* _Short problem_:
Convert the records starting at the line containing "Given: Open the symbol search magnifier" and ending at the end of the records into a two-column CSV with the columns instruction and response. Give one row per record, with its text and its answer each in a single quoted field and line breaks replaced by spaces, and leave out the pictures.

* _Supplied records_:
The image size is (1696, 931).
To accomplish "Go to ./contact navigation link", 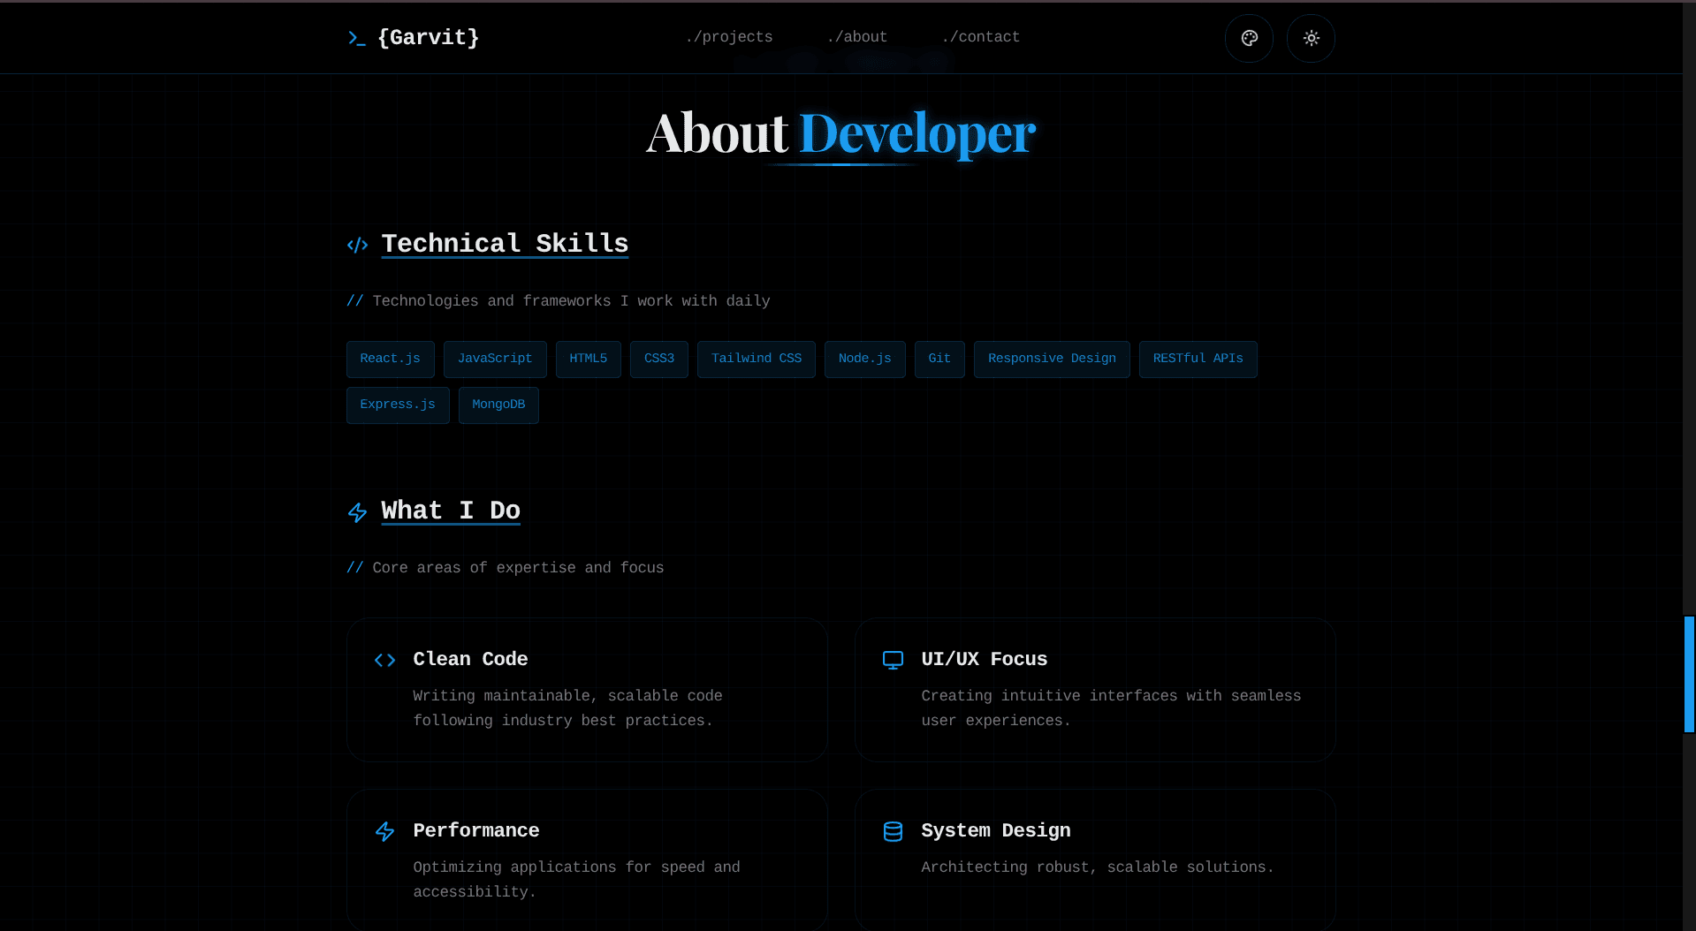I will pos(980,37).
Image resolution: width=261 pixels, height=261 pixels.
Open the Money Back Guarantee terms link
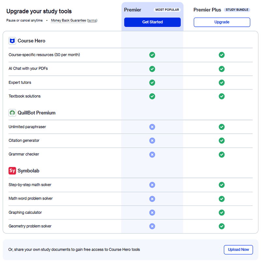coord(92,21)
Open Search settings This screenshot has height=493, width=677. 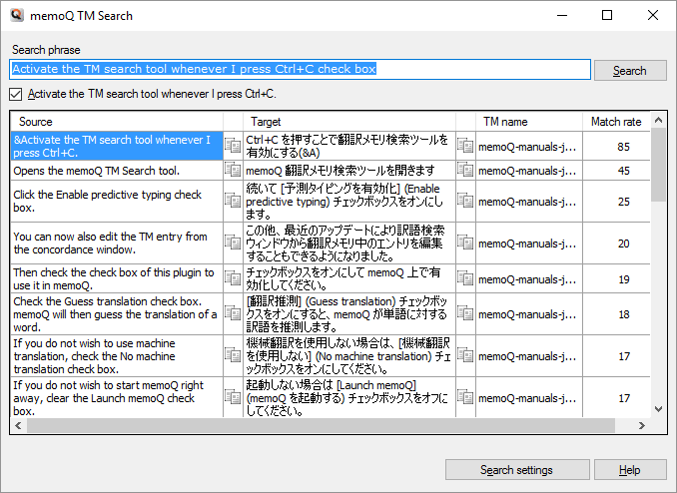pyautogui.click(x=515, y=470)
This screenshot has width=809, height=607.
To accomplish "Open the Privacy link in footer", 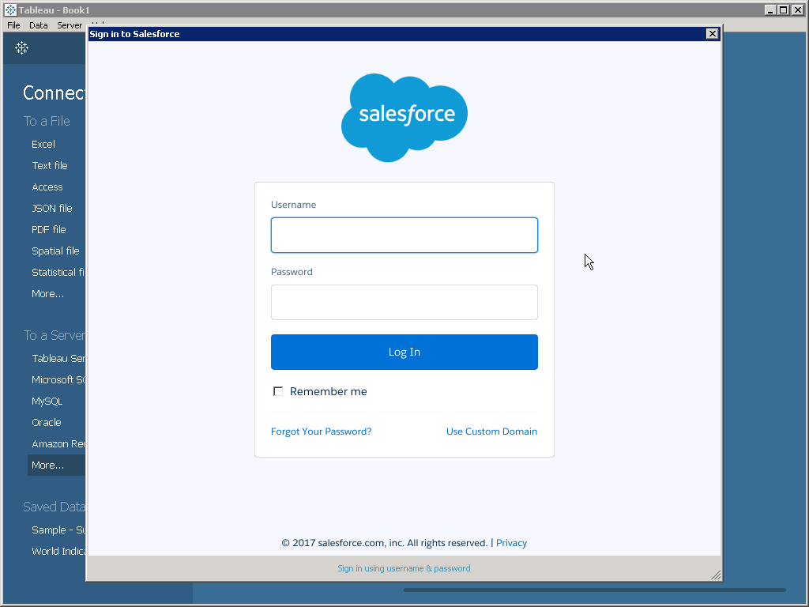I will (511, 543).
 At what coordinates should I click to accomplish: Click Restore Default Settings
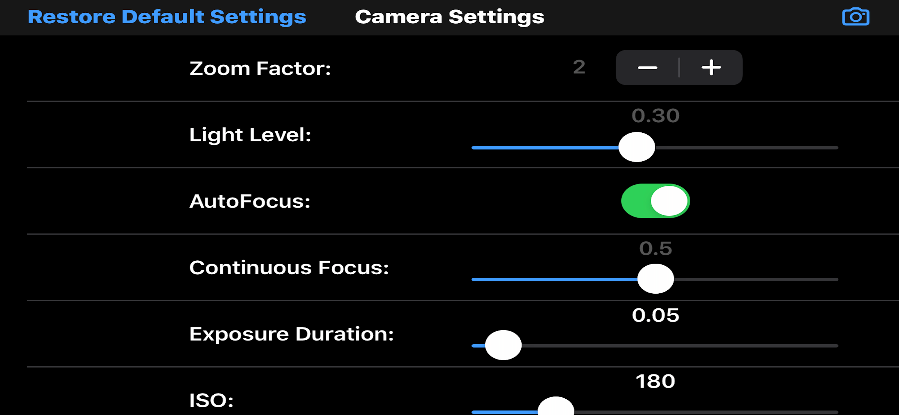click(x=167, y=17)
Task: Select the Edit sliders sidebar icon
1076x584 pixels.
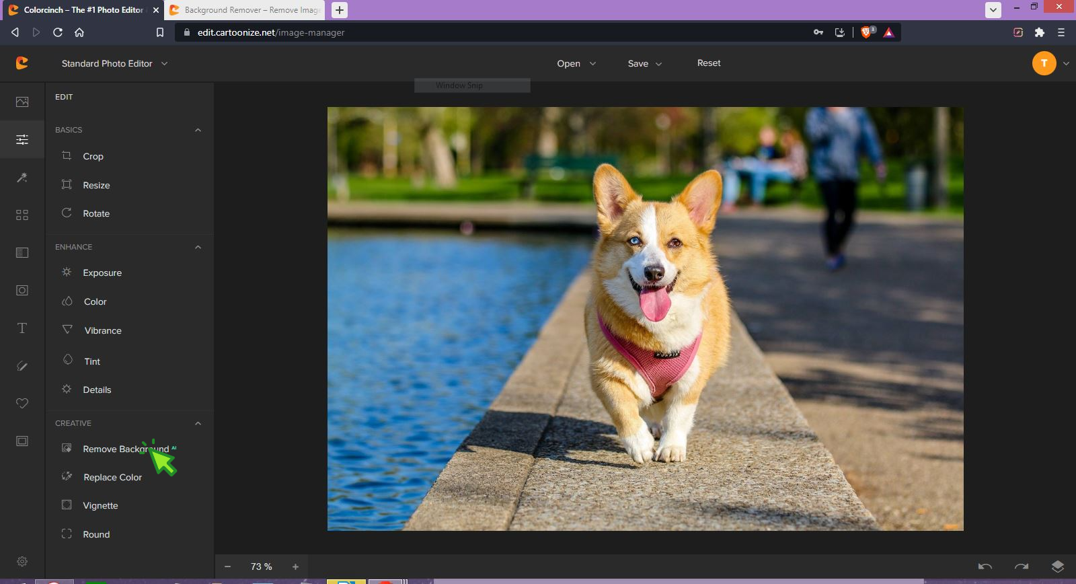Action: tap(22, 139)
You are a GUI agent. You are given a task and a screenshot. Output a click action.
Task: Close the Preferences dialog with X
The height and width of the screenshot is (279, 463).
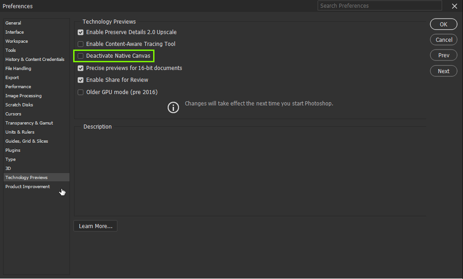tap(454, 6)
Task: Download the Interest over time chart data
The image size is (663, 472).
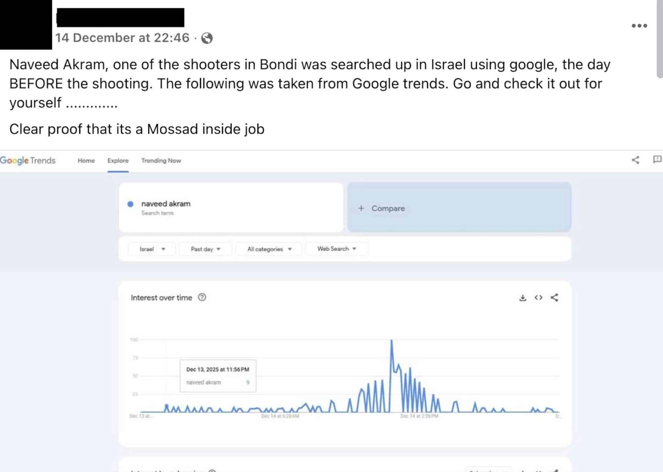Action: tap(524, 298)
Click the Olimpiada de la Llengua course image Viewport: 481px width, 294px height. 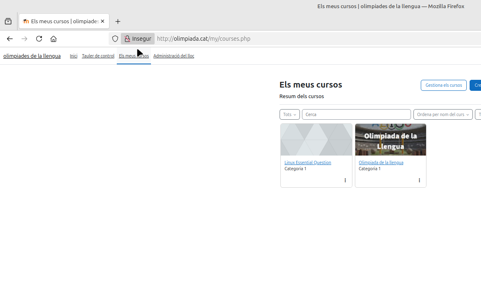[x=390, y=140]
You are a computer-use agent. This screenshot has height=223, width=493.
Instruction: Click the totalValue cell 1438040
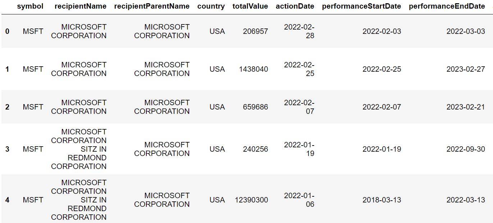tap(254, 69)
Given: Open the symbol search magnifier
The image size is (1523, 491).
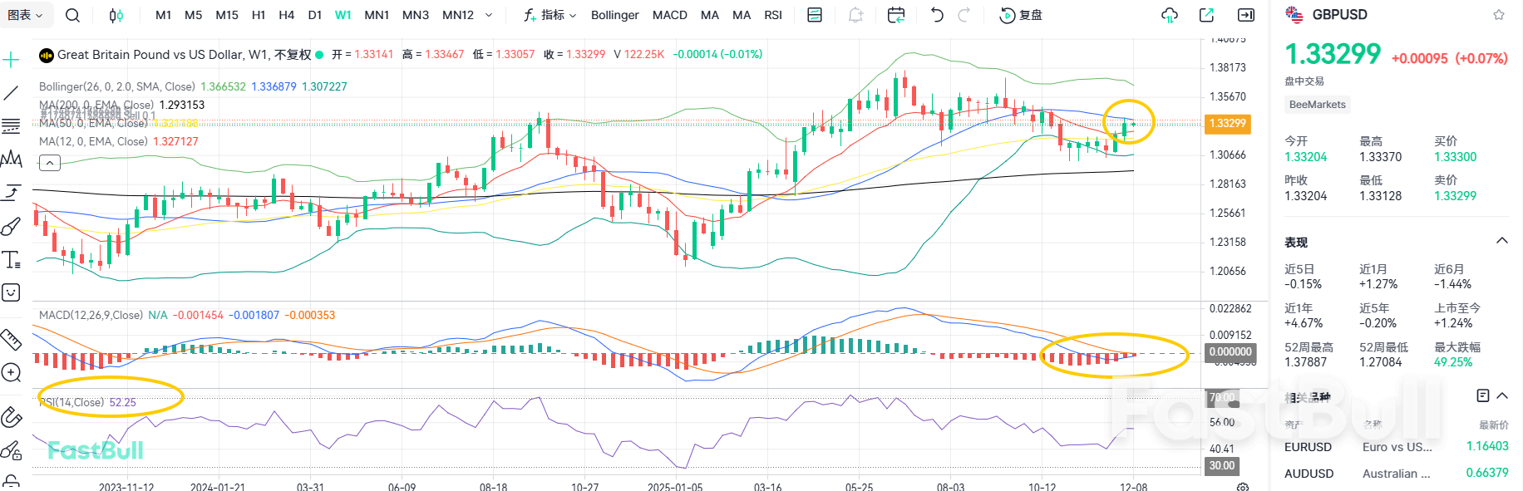Looking at the screenshot, I should (x=72, y=15).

* _Full output_:
instruction,response
"Given: Open the symbol search magnifier The image size is (1523, 491).","Looking at the screenshot, I should (x=72, y=15)."